I write columns on news related to bots, specially in the categories of Artificial Intelligence, bot startup, bot funding.I am also interested in recent developments in the fields of data science, machine learning and natural language processing ...
I write columns on news related to bots, specially in the categories of Artificial Intelligence, bot startup, bot funding.I am also interested in recent developments in the fields of data science, machine learning and natural language processing
As artificial intelligence (AI) works its way into mainstream business practices, various different applications are coming up in conversations about how to best leverage the technology. In observing these conversations, I notice some writers using the terms machine learning (ML) and deep learning (DL) interchangeably. The two are actually different concepts in terms of the business problems they solve and the resources they require, and confusing them could lead to unwanted - and costly - results. Let's take a moment to set the record straight.
When we see AI making headlines - for things like Apple using facial recognition for iPhone security or the fabricated videos that mimic President Obama's speech patterns - those applications usually fall into the category of deep learning. DL has actually been around for decades, but only in the last few years has it become computationally feasible on a large enough scale to make it an effective option.
Deep learning is considered a subset of machine learning as a whole, an approach to AI that enables applications to more accurately predict outcomes without being specifically programmed.

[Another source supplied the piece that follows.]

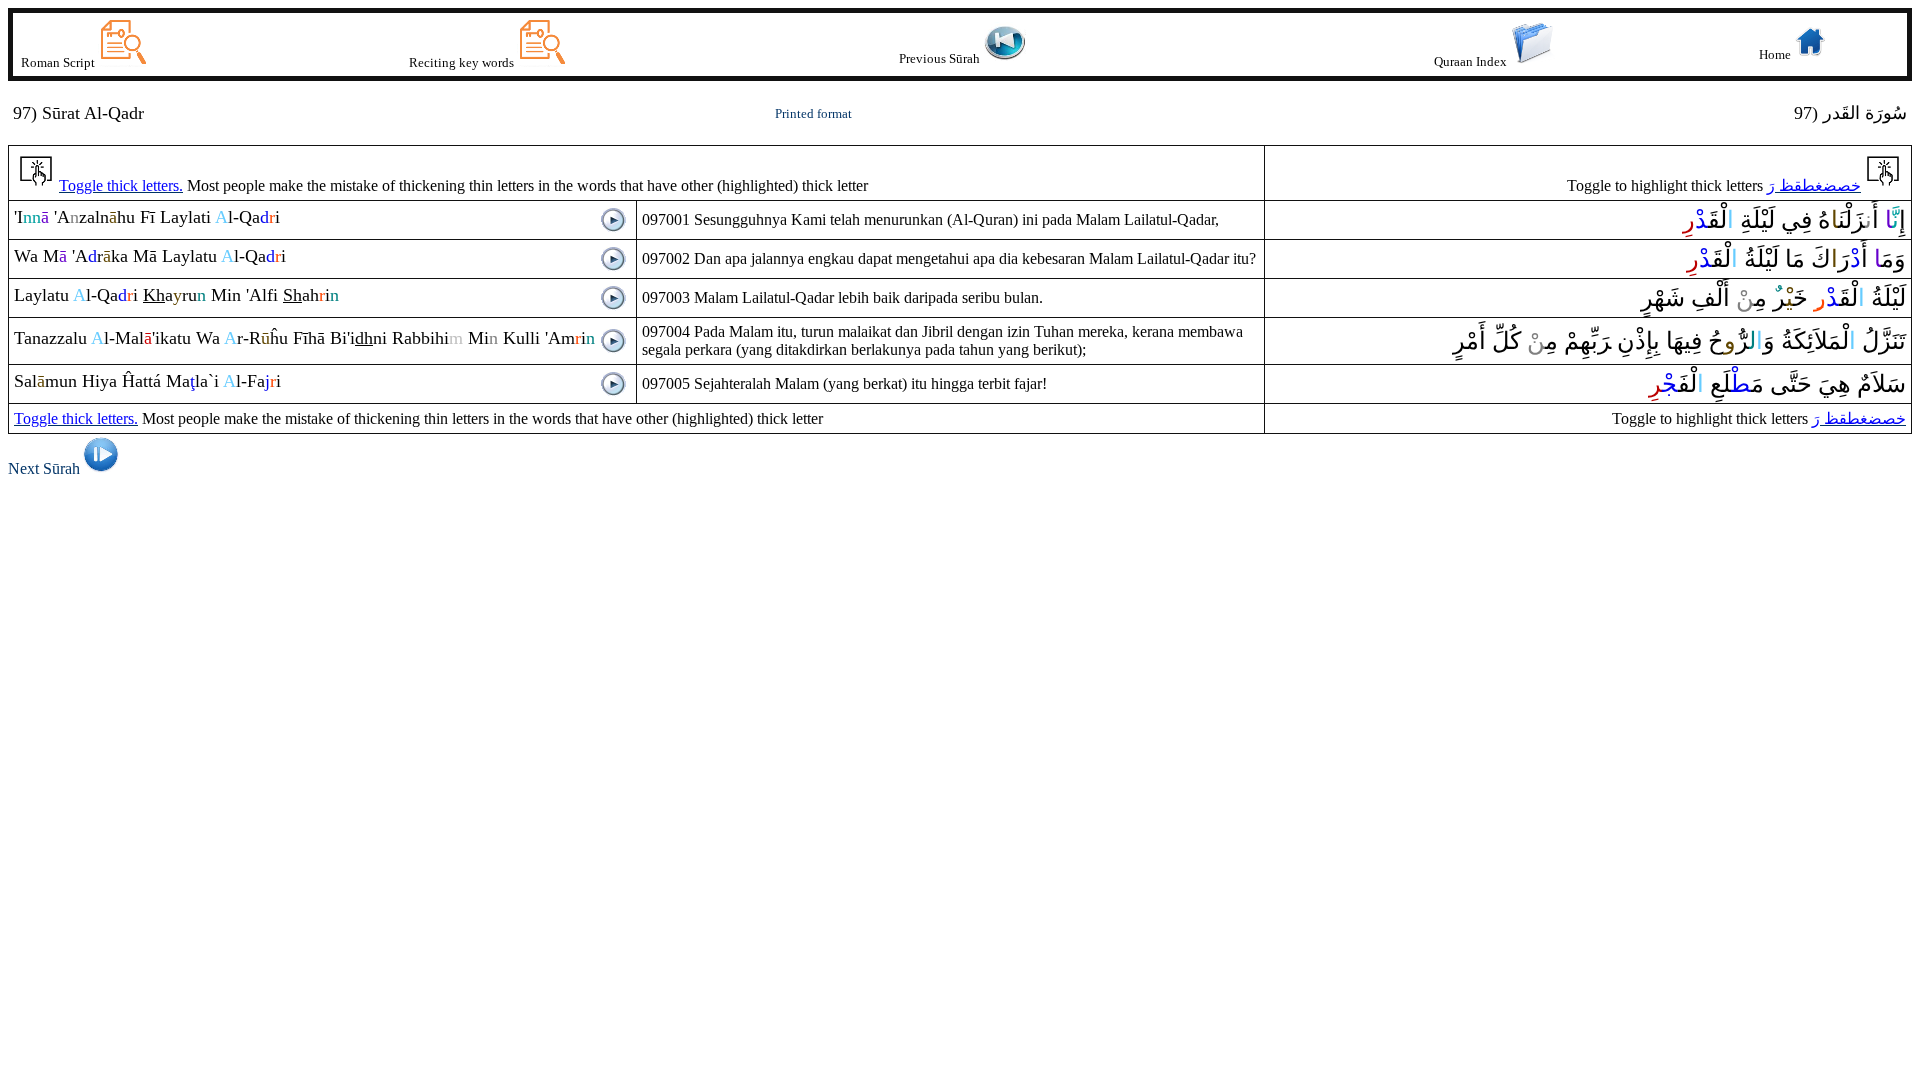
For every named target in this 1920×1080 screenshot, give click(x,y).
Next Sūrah (44, 468)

A good example of ML at work is your email spam filter. Behind the filter is an algorithm that continuously "learns" about red flags that indicate possible spam or phishing messages. As a result, most apps are able to reduce spam to 1-3 percent of all emails received. About 15 years ago, spam filters started shifting from a rules-based system (e.g. "Move emails from Nigerian Princes into the spam folder.") to machine learning-based filters. A simple Bayesian ML algorithm could learn from a large "spam" training set in which words, headlines, and IP addresses were most likely to indicate that an email was spam.
For differentiation purposes, I'll refer to simple ML algorithms that have been commercially feasible for the past 15-20 years as "classic machine learning." These comprise a set of machine learning algorithms that a data scientist can run on a small data set with relative ease to create predictions and forecasts, cluster, detect outliers, and more.
Deep learning comes into play when the desired objective requires analyzing a massive number of factors linked by a complex web of interrelationships. To understand the difference, think about a car approaching an intersection. A classic machine-learning algorithm can determine whether the traffic signal is red, yellow, or green, even under different weather conditions. But as any driver knows, making decisions at an intersection requires understanding much more than whether the light is red or green - we must also consider pedestrians, other cars, which lane we're in, etc., and how all these factors relate to each other. Absorbing and processing all this data to make an optimized decision is a job for deep learning, which is why it's being used for self-driving cars.
While deep learning has worked its way into the mainstream business world, it's neither cheap nor simple to implement. On the personnel side, you would need a team of specially trained data scientists and engineers with advanced expertise in deep learning techniques. There aren't many of these specialists around, and those who are available command top salaries. On the hardware side, you would need a host of computers with high-end graphics processing units (GPUs), which drives up the cost exponentially.
Fortunately, for most business purposes, classic machine learning serves us perfectly well. I like to think of classic ML as an "80/20" solution - it lets you achieve 80 percent of what you could do with deep learning at just 20 percent of the cost. It all depends on your objectives.
For a real-world example, let's go back to email spam filters. As I mentioned earlier, most classic machine learning-enabled filters are able to get spam rates down to 1-3 percent. Recently the leadership at Google decided that this rate, low as it may be, was unacceptable for Gmail users. They launched an initiative to integrate deep-learning approaches into the Gmail filter, which now boasts a spam rate of 0.1 percent, with a false-positive rate of 0.05 percent. Was this outcome worth the huge investment of people, resources, and budgetary dollars it required? Google believes it was; another organization may have seen it differently.
So before you launch a task force to decide whether deep learning is a wise direction for your organization, devote some time and energy to deciding what it is you want to achieve. Chances are good that classic machine learning will get you where you want to go. And if it can't, the deep learning door is always open.